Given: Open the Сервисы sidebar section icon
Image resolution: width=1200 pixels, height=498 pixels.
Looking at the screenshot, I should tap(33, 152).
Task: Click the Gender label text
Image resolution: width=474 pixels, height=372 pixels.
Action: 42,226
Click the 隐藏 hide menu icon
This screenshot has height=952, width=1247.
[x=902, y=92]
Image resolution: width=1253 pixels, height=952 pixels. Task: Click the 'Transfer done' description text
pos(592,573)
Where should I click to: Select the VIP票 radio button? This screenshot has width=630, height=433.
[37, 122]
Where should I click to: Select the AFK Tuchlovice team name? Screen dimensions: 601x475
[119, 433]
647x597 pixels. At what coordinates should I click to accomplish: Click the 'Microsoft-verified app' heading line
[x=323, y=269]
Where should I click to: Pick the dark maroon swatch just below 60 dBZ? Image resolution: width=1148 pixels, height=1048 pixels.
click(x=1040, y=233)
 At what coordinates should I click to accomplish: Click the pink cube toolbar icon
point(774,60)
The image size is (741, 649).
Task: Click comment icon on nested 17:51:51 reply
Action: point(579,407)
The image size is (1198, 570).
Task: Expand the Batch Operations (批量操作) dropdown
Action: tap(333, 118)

-*-

When you reach the end of the data, write every line out again verbatim.

■ **Answer space**
Given: Open the Сервисы sidebar section icon
Image resolution: width=1200 pixels, height=498 pixels.
Looking at the screenshot, I should tap(33, 152).
Task: Click the Gender label text
Image resolution: width=474 pixels, height=372 pixels.
Action: 42,226
Click the 隐藏 hide menu icon
This screenshot has height=952, width=1247.
[x=902, y=92]
Image resolution: width=1253 pixels, height=952 pixels. Task: Click the 'Transfer done' description text
pos(592,573)
Where should I click to: Select the VIP票 radio button? This screenshot has width=630, height=433.
[37, 122]
Where should I click to: Select the AFK Tuchlovice team name? Screen dimensions: 601x475
[119, 433]
647x597 pixels. At what coordinates should I click to accomplish: Click the 'Microsoft-verified app' heading line
[x=323, y=269]
Where should I click to: Pick the dark maroon swatch just below 60 dBZ? Image resolution: width=1148 pixels, height=1048 pixels.
click(x=1040, y=233)
 At what coordinates should I click to accomplish: Click the pink cube toolbar icon
point(774,60)
The image size is (741, 649).
Task: Click comment icon on nested 17:51:51 reply
Action: point(579,407)
The image size is (1198, 570).
Task: Expand the Batch Operations (批量操作) dropdown
Action: tap(333, 118)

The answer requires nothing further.